07.04 — Ingestion Pipeline Introduction¶
Overview¶
Before diving into code, this lesson provides the architectural overview of the ingestion pipeline — the steps we'll implement over the next several lessons to transform a live documentation website into a searchable vector store.
The Pipeline at a Glance¶
flowchart LR
URL["🌐 LangChain Docs\n(python.langchain.com)"]
CRAWL["🕷️ Tavily Crawl\n(Map + Extract)"]
DOCS["📄 LangChain Documents"]
SPLIT["✂️ Text Splitter\n(Chunk into pieces)"]
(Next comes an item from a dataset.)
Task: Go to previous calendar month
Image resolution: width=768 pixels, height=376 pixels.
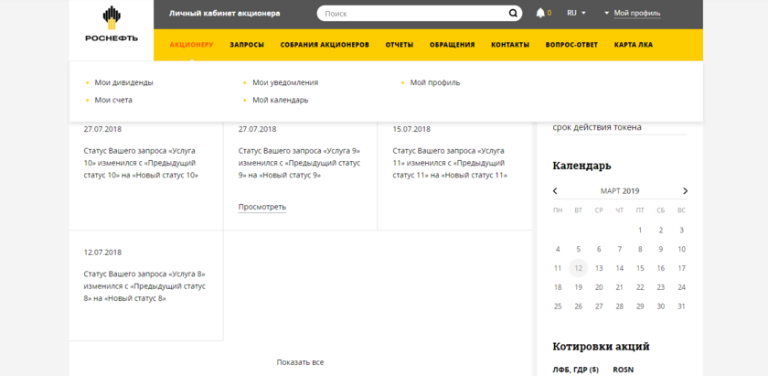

EMBED["🔢 Embed\n(OpenAI)"]
STORE["🗄️ Vector Store\n(Pinecone)"]
URL --> CRAWL --> DOCS --> SPLIT --> EMBED --> STORE
style URL fill:#1e3a5f,color:#fff
style CRAWL fill:#4a9eff,color:#fff
style STORE fill:#10b981,color:#fff
Why Tavily?¶
In earlier versions of this course, documentation crawling was done manually — writing custom scripts to scrape HTML, handle pagination, deal with bot protection, manage dynamic rendering, etc. This was:
- Error-prone — different machines behaved differently
- Fragile — site structure changes broke the scripts
- Time-consuming — debugging crawling issues took hours
Tavily (previously Firecrawl was also considered) provides a managed crawling API that handles all of this complexity:
| Feature | Manual Approach | Tavily |
|---|---|---|
| Bot protection | 🔧 Handle yourself | ✅ Built-in |
| Dynamic rendering | 🔧 Headless browser setup | ✅ Automatic |
| Rate limiting | 🔧 Custom backoff logic | ✅ Managed |
| Concurrent extraction | 🔧 Threading code | ✅ API-level parallelism |
| Table/embed extraction | 🔧 Custom parsers | ✅ Advanced mode |
| Setup time | Hours | Minutes |
[!TIP] General principle: If crawling isn't your core business logic, offload it to a third-party that specializes in it. This frees you to focus on the RAG pipeline itself.
Tavily's Free Tier¶
Tavily offers a generous free tier that's more than sufficient for this project and course.
What's Coming Next¶
| Lesson | What We Build |
|---|---|
| 05 | Initialize all imports, embedding model, vector store, SSL config |
| 06 | Crawl the documentation using TavilyCrawl (one-call approach) |
| 07–08 | (Optional) Manual crawling with TavilyMap + TavilyExtract for more control |
| 09 | Recap transition to chunking |
| 10 | Chunk documents with RecursiveCharacterTextSplitter |
| 11 | Batch-index chunks into Pinecone concurrently |
The heavy lifting is shared between Tavily (crawling) and LangChain (chunking, embedding, indexing). Our job is to orchestrate them correctly.